What raging of the sea! shaking of earth!
Commotion in the winds! frights, changes, horrors,
Divert and crack, rend and deracinate
The unity and married calm of states
Quite from their fixure! O, when degree is shaked,
Which is the ladder to all high designs,
Then enterprise is sick! How could communities,
Degrees in schools and brotherhoods in cities,
Peaceful commerce from dividable shores,
The primogenitive and due of birth,
Prerogative of age, crowns, sceptres, laurels,
But by degree, stand in authentic place?
Take but degree away, untune that string,
And, hark, what discord follows! each thing meets
In mere oppugnancy: the bounded waters
Should lift their bosoms higher than the shores
And make a sop of all this solid globe:
Strength should be lord of imbecility,
And the rude son should strike his father dead:
Force should be right; or rather, right and wrong,
Between whose endless jar justice resides,
Should lose their names, and so should justice too.

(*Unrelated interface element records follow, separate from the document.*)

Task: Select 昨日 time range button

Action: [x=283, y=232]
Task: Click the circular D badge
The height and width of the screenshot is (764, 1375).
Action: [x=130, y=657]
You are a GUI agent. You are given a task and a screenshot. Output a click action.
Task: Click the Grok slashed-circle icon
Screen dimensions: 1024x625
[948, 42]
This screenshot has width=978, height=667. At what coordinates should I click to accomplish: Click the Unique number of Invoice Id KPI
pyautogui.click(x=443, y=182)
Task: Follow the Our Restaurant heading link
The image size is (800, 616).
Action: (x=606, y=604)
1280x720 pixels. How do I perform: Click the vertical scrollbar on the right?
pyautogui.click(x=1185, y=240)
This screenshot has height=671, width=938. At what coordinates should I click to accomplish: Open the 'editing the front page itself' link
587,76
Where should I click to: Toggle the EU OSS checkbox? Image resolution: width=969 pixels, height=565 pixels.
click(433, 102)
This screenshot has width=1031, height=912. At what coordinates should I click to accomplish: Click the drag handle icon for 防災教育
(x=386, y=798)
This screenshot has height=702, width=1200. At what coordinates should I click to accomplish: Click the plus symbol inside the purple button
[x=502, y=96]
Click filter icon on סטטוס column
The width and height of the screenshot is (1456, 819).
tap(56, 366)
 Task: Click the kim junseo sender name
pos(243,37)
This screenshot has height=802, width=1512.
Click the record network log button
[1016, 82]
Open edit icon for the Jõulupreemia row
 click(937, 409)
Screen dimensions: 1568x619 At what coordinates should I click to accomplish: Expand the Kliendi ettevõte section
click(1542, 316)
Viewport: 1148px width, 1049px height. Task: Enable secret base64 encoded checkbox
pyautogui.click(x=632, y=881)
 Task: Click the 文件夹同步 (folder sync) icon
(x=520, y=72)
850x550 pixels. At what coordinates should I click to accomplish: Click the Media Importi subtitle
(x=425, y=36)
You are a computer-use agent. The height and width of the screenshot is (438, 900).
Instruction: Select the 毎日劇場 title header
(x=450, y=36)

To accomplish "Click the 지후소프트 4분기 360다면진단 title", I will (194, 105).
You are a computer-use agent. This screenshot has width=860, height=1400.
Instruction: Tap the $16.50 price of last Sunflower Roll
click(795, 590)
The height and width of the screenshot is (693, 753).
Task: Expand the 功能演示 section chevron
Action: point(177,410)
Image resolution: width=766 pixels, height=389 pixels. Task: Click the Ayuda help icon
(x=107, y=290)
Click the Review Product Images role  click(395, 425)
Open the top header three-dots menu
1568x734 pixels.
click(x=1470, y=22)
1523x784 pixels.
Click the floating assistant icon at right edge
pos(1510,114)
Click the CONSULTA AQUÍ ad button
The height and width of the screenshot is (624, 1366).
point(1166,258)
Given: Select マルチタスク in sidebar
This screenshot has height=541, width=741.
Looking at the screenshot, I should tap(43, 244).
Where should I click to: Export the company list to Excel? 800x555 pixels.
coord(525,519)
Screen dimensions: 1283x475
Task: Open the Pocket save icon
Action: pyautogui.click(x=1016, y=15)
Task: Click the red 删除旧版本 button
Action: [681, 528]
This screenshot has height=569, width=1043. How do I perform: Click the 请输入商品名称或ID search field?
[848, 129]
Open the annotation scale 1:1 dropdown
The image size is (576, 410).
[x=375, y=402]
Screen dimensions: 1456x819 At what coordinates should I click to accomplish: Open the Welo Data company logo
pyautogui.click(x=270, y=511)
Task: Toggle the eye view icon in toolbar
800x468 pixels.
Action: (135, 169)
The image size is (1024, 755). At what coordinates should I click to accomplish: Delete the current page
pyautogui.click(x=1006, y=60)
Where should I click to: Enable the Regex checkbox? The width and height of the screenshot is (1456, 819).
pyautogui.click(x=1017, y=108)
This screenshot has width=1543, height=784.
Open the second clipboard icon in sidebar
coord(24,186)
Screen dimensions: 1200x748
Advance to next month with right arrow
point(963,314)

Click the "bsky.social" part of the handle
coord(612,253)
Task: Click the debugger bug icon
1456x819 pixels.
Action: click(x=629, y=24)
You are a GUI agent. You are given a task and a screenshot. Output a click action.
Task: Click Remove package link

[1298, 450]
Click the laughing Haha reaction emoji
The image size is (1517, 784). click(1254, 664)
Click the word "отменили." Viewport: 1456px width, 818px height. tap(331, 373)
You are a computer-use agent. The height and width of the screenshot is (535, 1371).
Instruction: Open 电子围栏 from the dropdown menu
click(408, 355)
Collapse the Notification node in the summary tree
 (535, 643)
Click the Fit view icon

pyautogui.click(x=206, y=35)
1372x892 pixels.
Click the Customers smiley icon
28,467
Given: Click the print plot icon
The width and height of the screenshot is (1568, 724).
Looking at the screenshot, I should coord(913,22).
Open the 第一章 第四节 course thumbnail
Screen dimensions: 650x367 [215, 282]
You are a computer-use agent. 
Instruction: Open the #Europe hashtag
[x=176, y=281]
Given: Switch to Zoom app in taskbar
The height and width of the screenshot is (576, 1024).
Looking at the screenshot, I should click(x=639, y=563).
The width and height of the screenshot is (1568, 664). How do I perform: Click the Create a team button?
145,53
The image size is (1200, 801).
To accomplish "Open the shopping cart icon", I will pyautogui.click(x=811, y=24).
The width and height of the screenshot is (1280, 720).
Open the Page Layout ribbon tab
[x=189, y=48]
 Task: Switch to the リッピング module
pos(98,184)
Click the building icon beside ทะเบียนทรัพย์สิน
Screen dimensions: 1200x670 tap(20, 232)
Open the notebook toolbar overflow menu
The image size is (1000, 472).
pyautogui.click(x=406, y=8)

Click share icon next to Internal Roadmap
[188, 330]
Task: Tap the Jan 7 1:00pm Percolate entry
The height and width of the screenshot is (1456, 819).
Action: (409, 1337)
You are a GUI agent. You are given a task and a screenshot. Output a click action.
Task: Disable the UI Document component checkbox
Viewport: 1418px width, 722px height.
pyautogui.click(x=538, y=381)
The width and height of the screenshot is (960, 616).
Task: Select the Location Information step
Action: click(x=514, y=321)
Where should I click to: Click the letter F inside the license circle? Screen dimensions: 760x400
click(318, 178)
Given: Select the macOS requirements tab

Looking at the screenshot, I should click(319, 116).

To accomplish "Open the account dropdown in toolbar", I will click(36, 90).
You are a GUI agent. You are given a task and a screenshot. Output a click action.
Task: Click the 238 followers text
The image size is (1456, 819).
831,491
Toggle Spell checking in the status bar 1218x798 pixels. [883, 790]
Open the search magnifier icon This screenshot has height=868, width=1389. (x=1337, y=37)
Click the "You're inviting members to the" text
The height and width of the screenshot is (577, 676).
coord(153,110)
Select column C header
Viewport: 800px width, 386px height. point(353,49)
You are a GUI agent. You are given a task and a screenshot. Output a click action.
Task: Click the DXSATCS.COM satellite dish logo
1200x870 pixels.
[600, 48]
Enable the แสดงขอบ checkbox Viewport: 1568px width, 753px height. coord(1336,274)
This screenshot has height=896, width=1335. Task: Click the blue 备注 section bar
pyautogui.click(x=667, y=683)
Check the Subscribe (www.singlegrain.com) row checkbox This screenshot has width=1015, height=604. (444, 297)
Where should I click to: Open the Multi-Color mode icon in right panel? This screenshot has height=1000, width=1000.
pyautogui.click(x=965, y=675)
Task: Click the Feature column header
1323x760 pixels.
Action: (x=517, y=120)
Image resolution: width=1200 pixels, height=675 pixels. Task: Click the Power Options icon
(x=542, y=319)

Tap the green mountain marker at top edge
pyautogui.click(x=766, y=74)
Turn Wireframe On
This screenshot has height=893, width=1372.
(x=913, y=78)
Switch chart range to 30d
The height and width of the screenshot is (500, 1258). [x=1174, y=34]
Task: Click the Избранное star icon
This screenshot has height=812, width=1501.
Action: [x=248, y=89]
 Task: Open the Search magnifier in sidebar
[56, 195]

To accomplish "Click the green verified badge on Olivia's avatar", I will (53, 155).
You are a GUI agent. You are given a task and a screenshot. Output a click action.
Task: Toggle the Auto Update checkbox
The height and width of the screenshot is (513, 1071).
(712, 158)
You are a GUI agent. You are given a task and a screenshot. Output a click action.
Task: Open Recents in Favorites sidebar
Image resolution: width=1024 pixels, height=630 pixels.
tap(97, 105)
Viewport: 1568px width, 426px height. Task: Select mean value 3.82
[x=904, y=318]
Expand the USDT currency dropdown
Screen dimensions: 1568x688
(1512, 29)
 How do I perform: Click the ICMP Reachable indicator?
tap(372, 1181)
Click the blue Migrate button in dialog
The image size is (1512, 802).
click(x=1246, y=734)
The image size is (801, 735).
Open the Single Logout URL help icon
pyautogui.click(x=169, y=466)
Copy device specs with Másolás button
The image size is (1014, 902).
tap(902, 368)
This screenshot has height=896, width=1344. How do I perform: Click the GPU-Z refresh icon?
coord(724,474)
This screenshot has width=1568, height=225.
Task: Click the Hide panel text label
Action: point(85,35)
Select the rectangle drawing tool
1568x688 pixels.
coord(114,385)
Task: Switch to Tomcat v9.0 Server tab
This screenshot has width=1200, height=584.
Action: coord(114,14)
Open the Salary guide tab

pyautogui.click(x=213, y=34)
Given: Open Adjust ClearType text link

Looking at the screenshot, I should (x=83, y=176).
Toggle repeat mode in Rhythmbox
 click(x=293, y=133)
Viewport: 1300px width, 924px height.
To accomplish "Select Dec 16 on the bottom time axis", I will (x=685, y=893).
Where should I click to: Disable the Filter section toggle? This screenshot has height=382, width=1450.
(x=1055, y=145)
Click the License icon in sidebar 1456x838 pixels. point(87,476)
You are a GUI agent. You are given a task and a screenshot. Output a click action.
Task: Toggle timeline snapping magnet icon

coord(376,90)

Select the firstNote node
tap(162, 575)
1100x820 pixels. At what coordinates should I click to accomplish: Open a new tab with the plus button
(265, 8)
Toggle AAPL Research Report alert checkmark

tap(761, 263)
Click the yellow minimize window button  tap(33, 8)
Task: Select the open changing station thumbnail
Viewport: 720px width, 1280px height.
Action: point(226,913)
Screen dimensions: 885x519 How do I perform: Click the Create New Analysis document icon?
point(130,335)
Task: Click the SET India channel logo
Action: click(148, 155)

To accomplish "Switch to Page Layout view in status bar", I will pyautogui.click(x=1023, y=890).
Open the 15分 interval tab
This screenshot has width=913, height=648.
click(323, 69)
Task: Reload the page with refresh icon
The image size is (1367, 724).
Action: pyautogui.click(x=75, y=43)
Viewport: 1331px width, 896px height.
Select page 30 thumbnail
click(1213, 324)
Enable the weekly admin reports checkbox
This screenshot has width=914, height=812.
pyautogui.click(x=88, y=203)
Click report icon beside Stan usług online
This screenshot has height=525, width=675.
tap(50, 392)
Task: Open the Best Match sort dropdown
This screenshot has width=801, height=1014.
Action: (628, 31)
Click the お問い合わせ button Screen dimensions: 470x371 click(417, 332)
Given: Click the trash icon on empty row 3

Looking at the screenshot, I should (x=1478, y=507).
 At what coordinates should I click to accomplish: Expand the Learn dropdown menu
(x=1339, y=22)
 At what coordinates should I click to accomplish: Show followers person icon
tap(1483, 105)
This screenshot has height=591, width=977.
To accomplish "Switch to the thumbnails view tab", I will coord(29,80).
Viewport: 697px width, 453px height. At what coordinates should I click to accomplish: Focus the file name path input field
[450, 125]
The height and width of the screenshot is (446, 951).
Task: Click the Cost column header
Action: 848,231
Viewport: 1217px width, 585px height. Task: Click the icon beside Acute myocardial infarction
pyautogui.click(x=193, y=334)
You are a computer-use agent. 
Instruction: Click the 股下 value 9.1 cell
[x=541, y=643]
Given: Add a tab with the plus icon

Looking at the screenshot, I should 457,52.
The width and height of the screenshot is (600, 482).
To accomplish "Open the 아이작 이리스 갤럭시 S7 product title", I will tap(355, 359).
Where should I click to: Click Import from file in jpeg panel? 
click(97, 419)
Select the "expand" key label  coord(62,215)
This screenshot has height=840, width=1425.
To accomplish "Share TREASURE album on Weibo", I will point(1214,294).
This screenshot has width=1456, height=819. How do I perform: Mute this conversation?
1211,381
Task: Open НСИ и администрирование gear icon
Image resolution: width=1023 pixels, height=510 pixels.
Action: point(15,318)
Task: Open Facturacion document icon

Then every thing includes itself in power,
Power into will, will into appetite;
And appetite, an universal wolf,
So doubly seconded with will and power,
Must make perforce an universal prey,
And last eat up himself. Great Agamemnon,
This chaos, when degree is suffocate,
Follows the choking.
And this neglection of degree it is
That by a pace goes backward, with a purpose
It hath to climb. The general's disdain'd
By him one step below, he by the next,
That next by him beneath; so every step,
Exampled by the first pace that is sick
Of his superior, grows to an envious fever
Of pale and bloodless emulation:
And 'tis this fever that keeps Troy on foot,
Not her own sinews. To end a tale of length,
Troy in our weakness stands, not in her strength.